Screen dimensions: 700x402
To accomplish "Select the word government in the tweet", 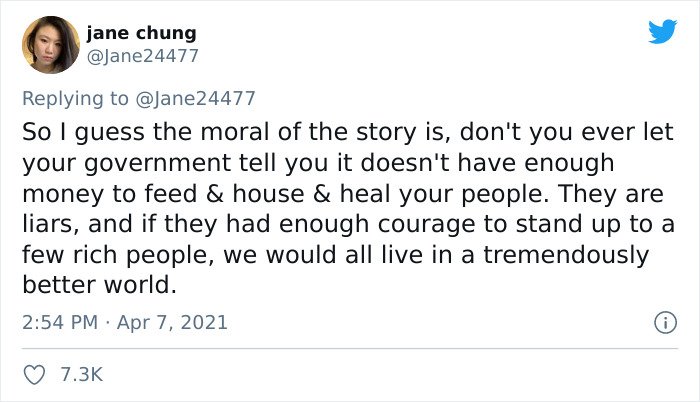I will coord(157,163).
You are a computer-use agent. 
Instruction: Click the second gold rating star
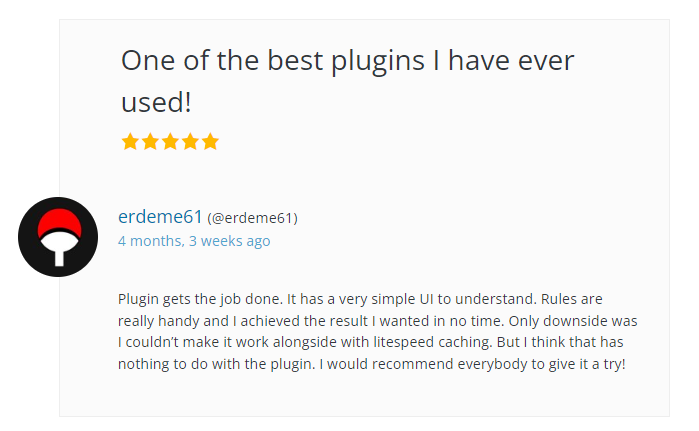click(x=150, y=142)
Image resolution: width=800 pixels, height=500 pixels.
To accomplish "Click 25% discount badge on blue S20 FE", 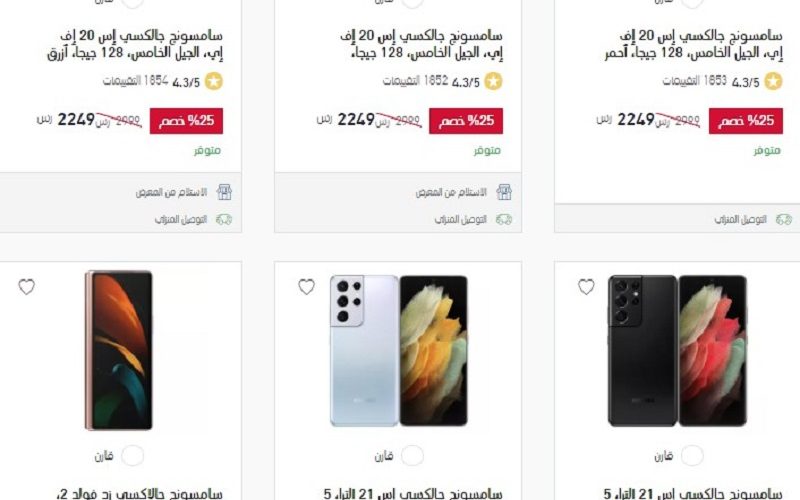I will pos(186,121).
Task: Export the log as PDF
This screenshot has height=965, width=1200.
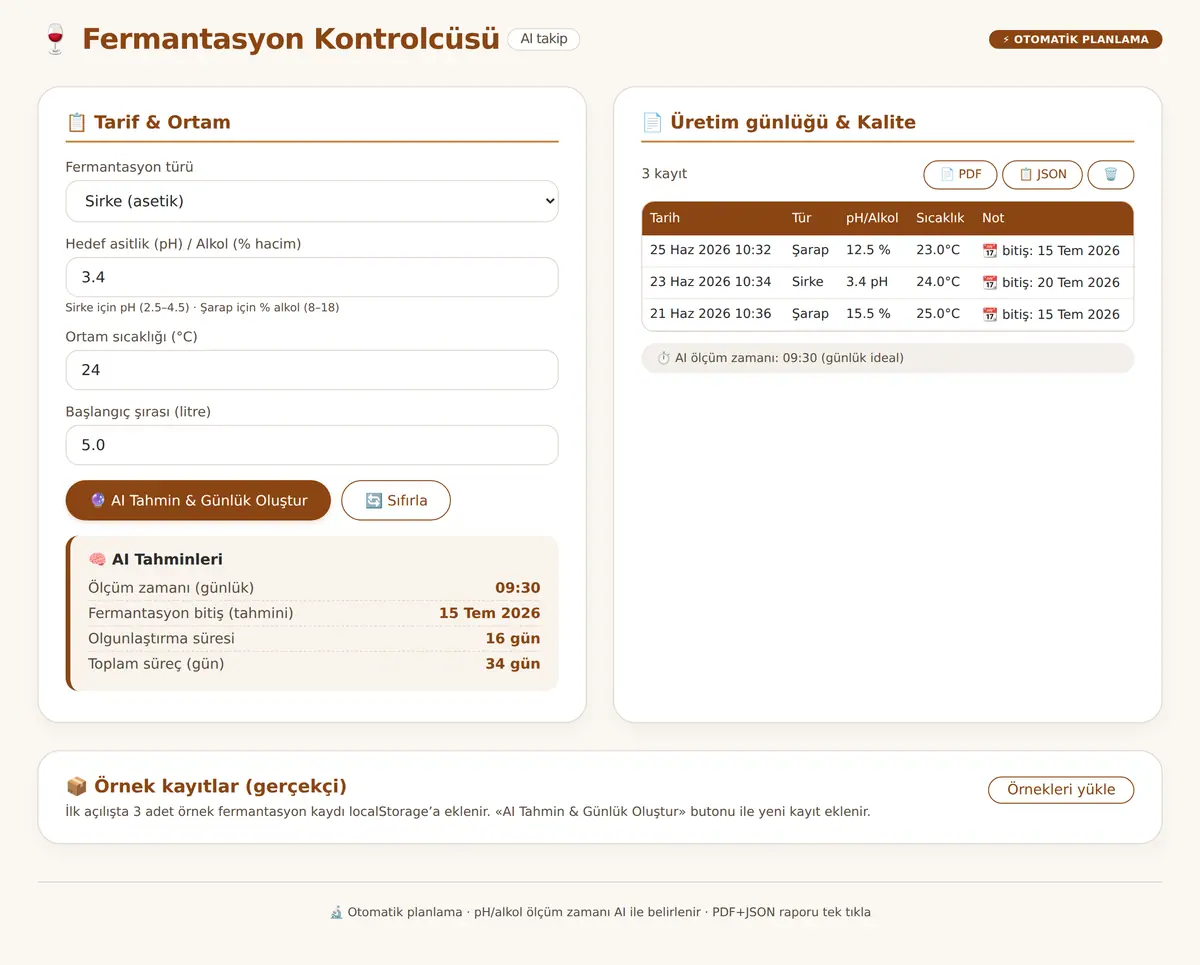Action: [960, 174]

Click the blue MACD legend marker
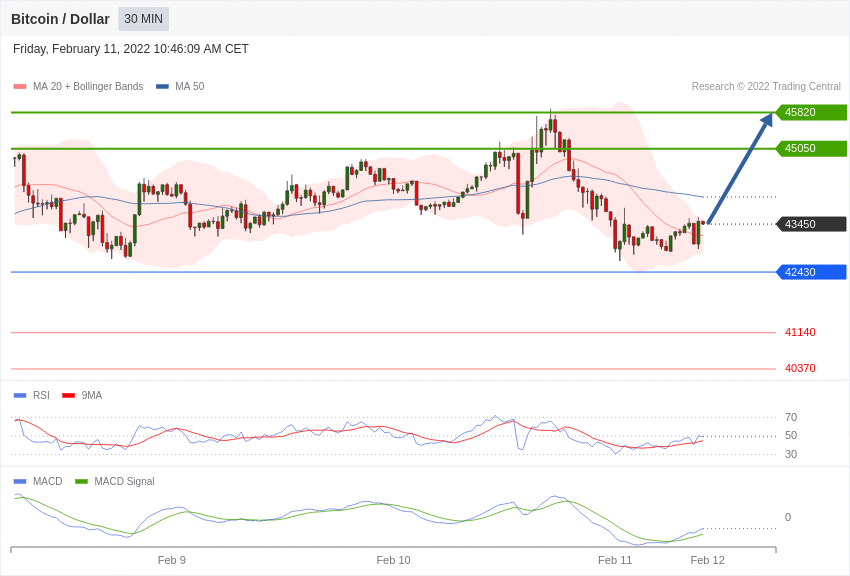[20, 482]
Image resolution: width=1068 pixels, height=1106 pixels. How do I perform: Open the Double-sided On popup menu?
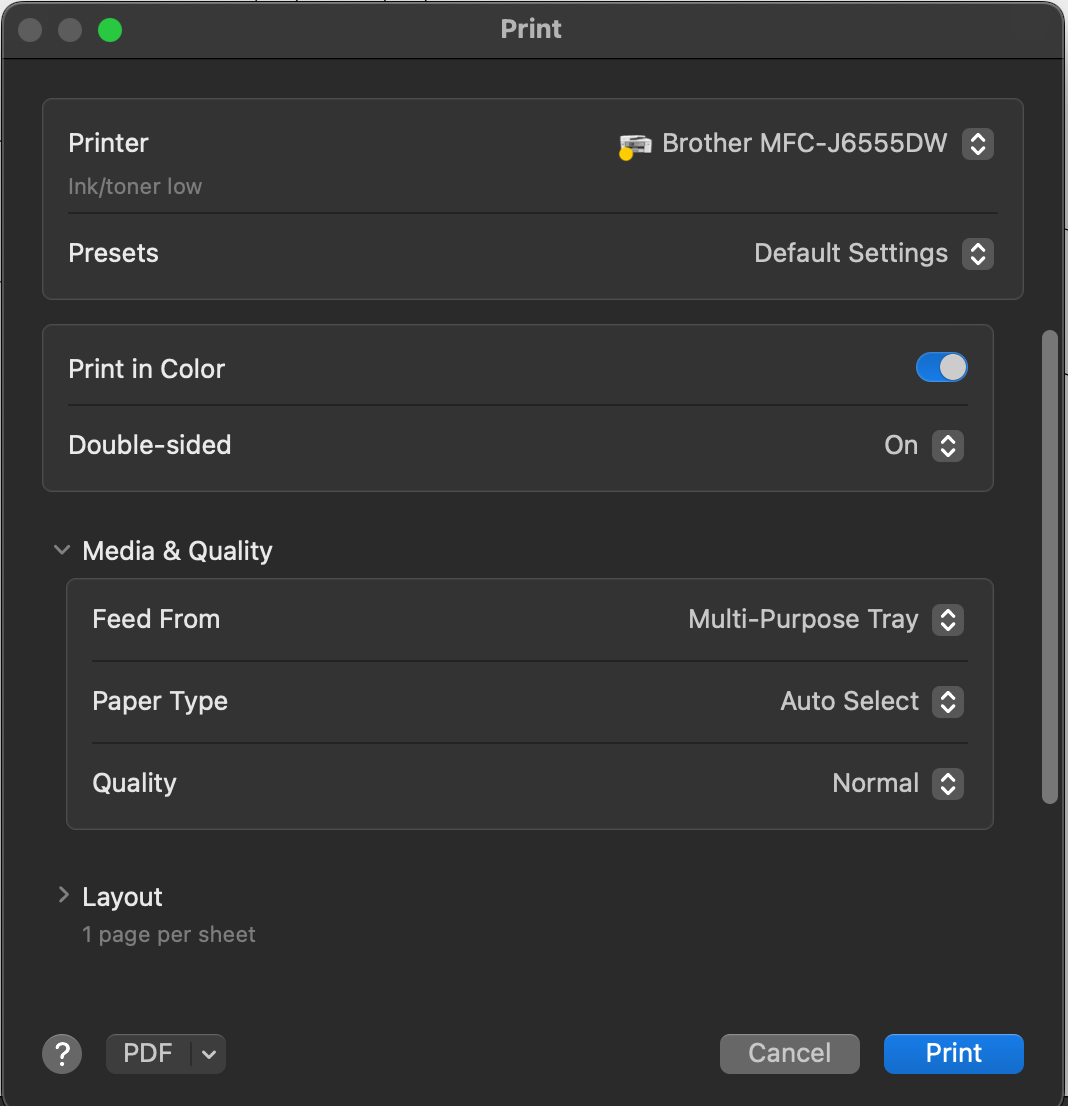coord(947,446)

* [What needs to be done]: Your output should be exactly the lines of the records above from the one with "Task: Export the log as PDF" through the last, both ends included, with pictures excluded.

* [Task solution]:
Task: Export the log as PDF
This screenshot has height=965, width=1200.
Action: [960, 174]

Click the blue MACD legend marker
[20, 482]
Image resolution: width=1068 pixels, height=1106 pixels. How do I perform: Open the Double-sided On popup menu?
coord(947,446)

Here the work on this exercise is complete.